--- Passage provided ---

College of Engineering News • Iowa State University

Bridgestone World Solar Challenge: Final Day

ADELAIDE, AUSTRALIA – PrISUm Solar Car finished the 2017 Bridgestone World Solar Challenge in classic Iowa State style: blasting Neil Diamond’s “Sweet Caroline” as they crossed the finish line in South Australia’s capital city.

The team finished the 3021-kilometer journey around 2 p.m. local time on Friday. The day began in Port Augusta and the team trekked just over 300 kilometers south through the green, rolling hills of southern South Australia which was at times dotted with wind turbines and sheep.

Temperatures were in the 70s and skies were cloudy for much of the day. Despite the inconsistency of the sun, the solar car, Penumbra, had enough power stored in its battery to complete the race.

“The advantage of having a battery in addition to the solar panels is that you can charge when it’s sunny so you can still go when its not,” said Lucas Ince, the team’s Strategy Director. “For instance you could drain the battery on your drive to work, have it charge while you work and then drive home.”

Hundreds of locals, solar car team members, and others greeted the car as it passed the finish line in Adelaide, a coastal city with a population of over 1.3 million. Not only did this mark the end of the six-day race, but it also marked the end of a three and a half year journey for many of the team’s graduating members.

Ince, a computer engineering senior from Lakeville, Minn., said the experience was unforgettable.

“The race was a challenge and at times very stressful, but being here in Adelaide and looking back on everything I did to make this car a possibility it has been my greatest college experience,” he said.

Andrew Bonde, a mechanical engineering senior from Humboldt, Iowa, said it was a testament of his Iowa State University education.

“This race has been the culmination of everything I have learned while at Iowa State. The countless hours I have spent on this project have been displayed and tested while in Australia,” he said.

Bonde, who earned the nickname of Frostee, has been with PrISUm since his freshman year and said his time on the team has taught him how to apply what he’s learned in the classroom in a hands-on way.

“I have learned a lot from my classes at ISU and PrISUm has taught me how to use that knowledge in a practical manner.”

For Matt Goode, a materials engineering senior from Coggon, Iowa, the race was a prime example of experiential learning.

“The race this year was an extraordinary learning experience for myself. Leading a team of such talented individuals was remarkable, and allowed myself to further my technical, leadership, and interpersonal skills. Not only was this my first time traveling abroad, this was the team’s first time competing in another continent. Fortunately, the team was remarkable and we overcame all setbacks thrown at us during the challenge. I am going to follow the team closely in the future as they learn from our experiences and continue to change the paradigm of transportation.”

Goode will graduate in December and will then depart for Los Angeles where he’ll work as a lead build reliability engineer for the second stage at SpaceX. He said his experience with PrISUm helped to prepare him for his future career.

“SpaceX and other start-up companies are high work load and high commitment level companies. The individuals found at these companies are passionate about their work and truly believe in the mission for which they stand. PrISUm is the exact same environment and has fully prepared me for a start-up style work environment. Thinking outside the box, long nights, challenging issues, and lots of coffee can be found both in the workforce and PrISUm and I can’t thank the entire team enough for creating and maintaining this environment.”

--- Material for this task ---

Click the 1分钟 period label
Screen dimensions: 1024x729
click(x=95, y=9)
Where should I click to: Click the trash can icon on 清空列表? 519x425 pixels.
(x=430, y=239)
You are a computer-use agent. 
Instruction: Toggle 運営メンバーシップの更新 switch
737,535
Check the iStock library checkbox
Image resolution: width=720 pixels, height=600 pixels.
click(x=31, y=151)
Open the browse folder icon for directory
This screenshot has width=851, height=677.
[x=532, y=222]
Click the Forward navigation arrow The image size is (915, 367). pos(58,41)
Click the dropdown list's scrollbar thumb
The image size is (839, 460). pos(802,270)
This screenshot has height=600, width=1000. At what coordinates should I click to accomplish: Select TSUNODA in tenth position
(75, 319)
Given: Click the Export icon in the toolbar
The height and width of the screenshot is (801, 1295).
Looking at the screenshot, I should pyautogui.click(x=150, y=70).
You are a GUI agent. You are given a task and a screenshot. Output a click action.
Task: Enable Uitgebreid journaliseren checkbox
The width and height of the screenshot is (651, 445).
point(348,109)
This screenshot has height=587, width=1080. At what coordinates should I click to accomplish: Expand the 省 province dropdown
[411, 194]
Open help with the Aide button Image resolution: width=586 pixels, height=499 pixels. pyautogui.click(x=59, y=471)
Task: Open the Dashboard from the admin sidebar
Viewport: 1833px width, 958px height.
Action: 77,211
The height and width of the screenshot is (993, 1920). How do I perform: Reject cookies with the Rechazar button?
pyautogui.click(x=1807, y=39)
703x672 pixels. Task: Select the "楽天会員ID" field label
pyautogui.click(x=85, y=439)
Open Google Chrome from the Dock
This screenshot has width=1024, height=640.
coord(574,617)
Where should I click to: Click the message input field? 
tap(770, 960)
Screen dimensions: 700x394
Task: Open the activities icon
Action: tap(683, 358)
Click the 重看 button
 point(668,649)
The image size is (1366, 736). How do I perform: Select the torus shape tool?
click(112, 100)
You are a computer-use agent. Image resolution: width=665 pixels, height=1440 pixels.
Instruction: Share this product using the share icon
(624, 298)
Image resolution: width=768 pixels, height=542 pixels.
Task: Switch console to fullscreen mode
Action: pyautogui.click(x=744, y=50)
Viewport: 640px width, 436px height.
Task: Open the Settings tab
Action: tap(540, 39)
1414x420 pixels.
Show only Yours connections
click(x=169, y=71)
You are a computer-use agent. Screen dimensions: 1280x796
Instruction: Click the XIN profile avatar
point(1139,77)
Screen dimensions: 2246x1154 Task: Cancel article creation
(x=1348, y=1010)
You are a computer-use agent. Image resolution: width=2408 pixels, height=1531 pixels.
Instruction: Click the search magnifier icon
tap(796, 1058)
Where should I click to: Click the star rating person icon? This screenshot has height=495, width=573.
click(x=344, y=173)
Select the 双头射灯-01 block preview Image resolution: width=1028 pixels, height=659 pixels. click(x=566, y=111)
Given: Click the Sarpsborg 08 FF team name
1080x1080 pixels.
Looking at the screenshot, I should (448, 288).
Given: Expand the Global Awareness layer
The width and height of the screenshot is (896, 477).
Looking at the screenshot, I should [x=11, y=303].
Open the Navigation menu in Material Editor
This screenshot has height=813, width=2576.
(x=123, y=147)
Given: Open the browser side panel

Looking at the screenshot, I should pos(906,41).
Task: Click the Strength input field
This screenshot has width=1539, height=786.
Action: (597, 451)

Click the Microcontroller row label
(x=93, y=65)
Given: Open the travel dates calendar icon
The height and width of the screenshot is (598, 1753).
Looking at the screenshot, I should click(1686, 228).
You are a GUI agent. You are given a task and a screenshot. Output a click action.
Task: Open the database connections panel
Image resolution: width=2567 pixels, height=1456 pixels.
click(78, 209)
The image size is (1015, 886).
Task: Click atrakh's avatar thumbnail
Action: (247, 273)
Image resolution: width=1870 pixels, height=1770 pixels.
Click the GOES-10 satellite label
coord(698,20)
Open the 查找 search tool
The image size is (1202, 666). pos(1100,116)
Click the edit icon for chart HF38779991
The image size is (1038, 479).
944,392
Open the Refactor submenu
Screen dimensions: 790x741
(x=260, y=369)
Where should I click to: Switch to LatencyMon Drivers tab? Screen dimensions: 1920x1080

---

▶ _Problems to solve_
[1] Answer these questions using the solar car article.
(a) What was the name of the solar car?
(b) In which town did the team start the final day of the race?
(c) Which company will Matt Goode work for after graduating, and in which city?
[2] Print the entries word for word, from the line with "Check the iStock library checkbox" to the line with "click(112, 100)", including both of those lines.

▶ _Solutions to the problems_
[1]
(a) Penumbra
(b) Port Augusta
(c) SpaceX, in Los Angeles

[2]
Check the iStock library checkbox
Image resolution: width=720 pixels, height=600 pixels.
click(x=31, y=151)
Open the browse folder icon for directory
This screenshot has width=851, height=677.
[x=532, y=222]
Click the Forward navigation arrow The image size is (915, 367). pos(58,41)
Click the dropdown list's scrollbar thumb
The image size is (839, 460). pos(802,270)
This screenshot has height=600, width=1000. At what coordinates should I click to accomplish: Select TSUNODA in tenth position
(75, 319)
Given: Click the Export icon in the toolbar
The height and width of the screenshot is (801, 1295).
Looking at the screenshot, I should pyautogui.click(x=150, y=70).
You are a GUI agent. You are given a task and a screenshot. Output a click action.
Task: Enable Uitgebreid journaliseren checkbox
The width and height of the screenshot is (651, 445).
point(348,109)
This screenshot has height=587, width=1080. At what coordinates should I click to accomplish: Expand the 省 province dropdown
[411, 194]
Open help with the Aide button Image resolution: width=586 pixels, height=499 pixels. pyautogui.click(x=59, y=471)
Task: Open the Dashboard from the admin sidebar
Viewport: 1833px width, 958px height.
Action: 77,211
The height and width of the screenshot is (993, 1920). How do I perform: Reject cookies with the Rechazar button?
pyautogui.click(x=1807, y=39)
703x672 pixels. Task: Select the "楽天会員ID" field label
pyautogui.click(x=85, y=439)
Open Google Chrome from the Dock
This screenshot has width=1024, height=640.
coord(574,617)
Where should I click to: Click the message input field? 
tap(770, 960)
Screen dimensions: 700x394
Task: Open the activities icon
Action: tap(683, 358)
Click the 重看 button
 point(668,649)
The image size is (1366, 736). How do I perform: Select the torus shape tool?
click(112, 100)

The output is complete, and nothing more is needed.